O abraço dos afogados - Maria Lucia Victor Barbosa
PUBLICAÇÃO
sexta-feira, 02 de outubro de 1998
Maria Lucia Victor Barbosa 
Podem falar que capitulamos e estamos dando o abraço dos afogados, mas isso não é verdade. Estas foram as palavras do candidato à Presidência, Ciro Gomes (PPS), referindo-se à sua momentânea aliança com o outro candidato da oposição, Luiz Inácio Lula da Silva (PT). É que depois de ataques recíprocos durante toda a campanha, eles fizeram nesta semana que antecede a eleição uma trégua tardia, e deram entrevista coletiva como dois bons e velhos amigos. Como tal apareceram irmanados no programa eleitoral, pedindo ao indiferente eleitorado uma chance de segundo turno. Isto porque os opositores do presidente e candidato Fernando Henrique se baseiam na falsa premissa do debate entre presidenciáveis como elemento intrínseco da democracia. Aproveitaram ainda para criticar o chamado uso da máquina, e a quase censura praticada pelo governo, com a conivência da mídia. Novamente Ciro Gomes traçou um futuro negro para o País, sem contudo apresentar soluções, e concluiu que uma grave crise de legitimidade atingirá o governante que sair eleito. Paradoxalmente, porém, disse que não chegava a afirmar que existia ilegalidade na eleição: Tenho resistências a esse raciocínio porque, com toda a deformação no processo, os cidadãos ainda são livres para votar.

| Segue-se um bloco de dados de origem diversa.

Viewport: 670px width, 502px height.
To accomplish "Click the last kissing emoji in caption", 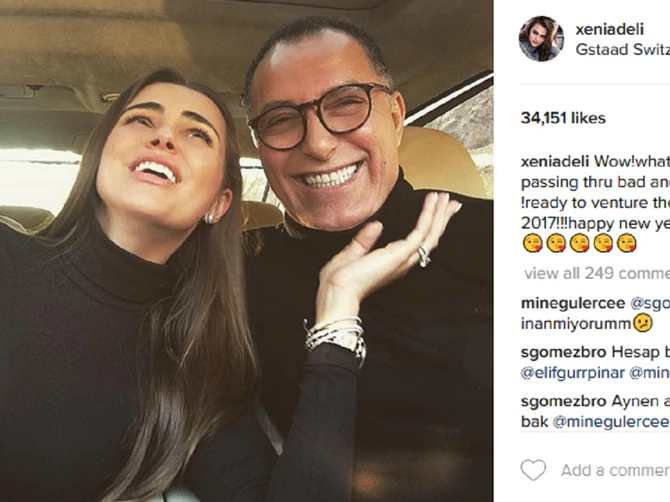I will [627, 243].
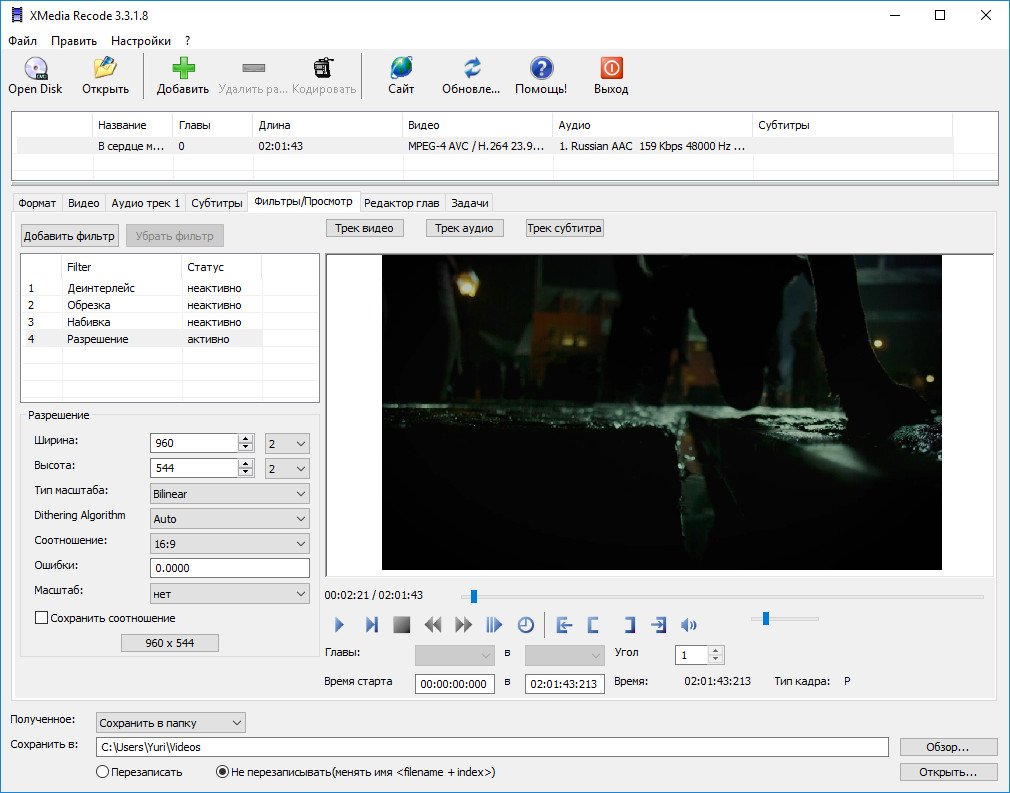Open the Соотношение 16:9 dropdown
Image resolution: width=1010 pixels, height=793 pixels.
tap(229, 544)
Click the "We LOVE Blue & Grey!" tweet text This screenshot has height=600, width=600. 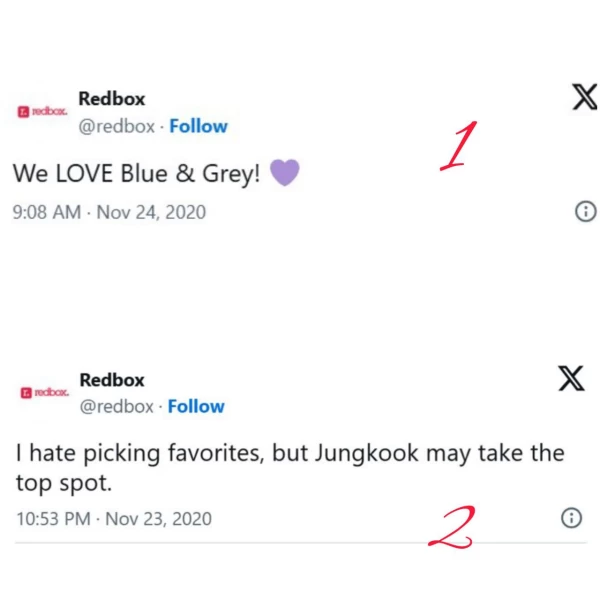tap(137, 173)
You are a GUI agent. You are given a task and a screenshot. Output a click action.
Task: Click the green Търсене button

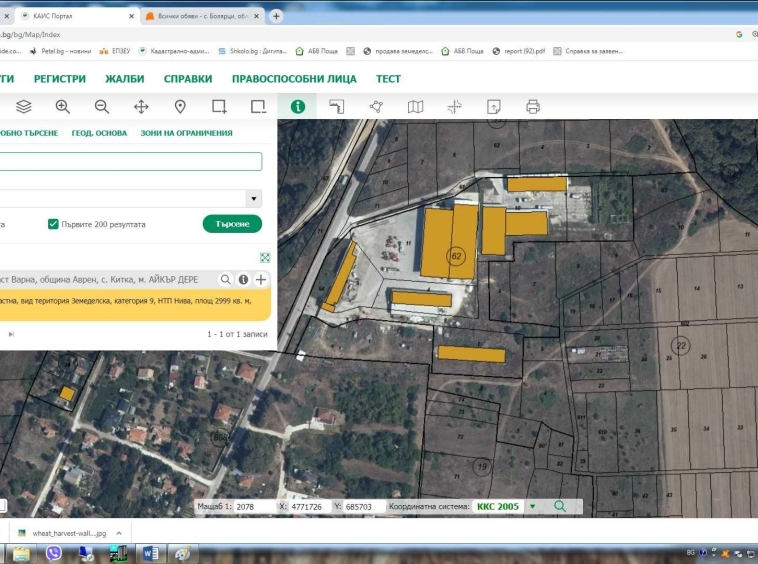pyautogui.click(x=232, y=225)
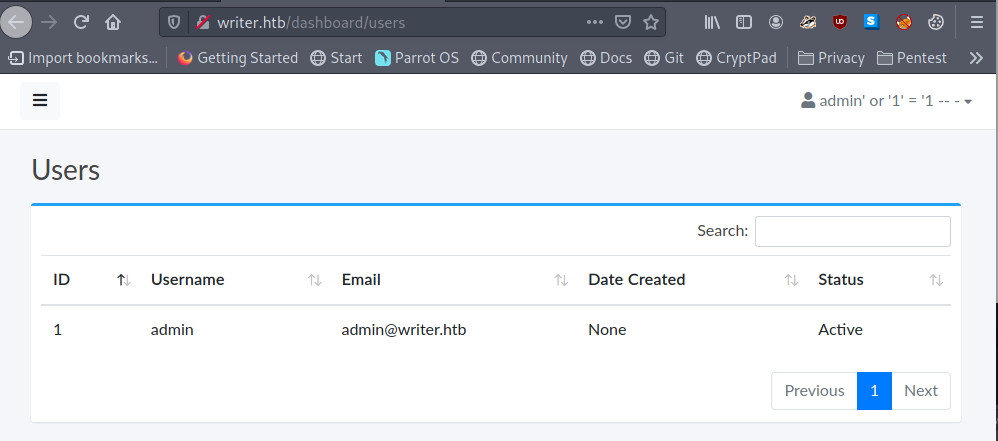Click into the table Search field
Viewport: 998px width, 441px height.
pyautogui.click(x=852, y=231)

No discurso dos dois ficou apenas a impressão de que se está mesmo diante do abraço dos afogados, ou da vontade evidente de ganhar no tapetão, lançando suspeitas sobre a ilegalidade da eleição e criando factóides que inviabilizem o pleito. Parece que Ciro Gomes e Lula não conseguem admitir que numa democracia é o eleitor que decide se vai ou não haver segundo turno, e quem fica ou não fica com o poder.

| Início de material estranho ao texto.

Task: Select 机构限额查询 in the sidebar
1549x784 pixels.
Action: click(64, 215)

Outro aspecto que os dois parecem ignorar, refere-se à transformação do eleitor de ilusões em eleitor de resultados, ou seja, aquele que confia em quem faz alguma coisa de positivo e de concreto, e desacredita dos que apenas prometem coisas fantasiosas ou tecem eternas críticas que nada acrescentam às soluções dos problemas.
Ora, nesta eleição o eleitor de resultados aparece com bastante evidência com relação às candidaturas à Presidência, e as relativas aos governos dos estados. E que por conta da inédita possibilidade no Brasil de reeleição para cargos do Executivo, ficam mais próximos do eleitorado os aspectos positivos de determinadas administrações, parecendo, então, que atualmente o povo prefere não trocar o certo pelo duvidoso.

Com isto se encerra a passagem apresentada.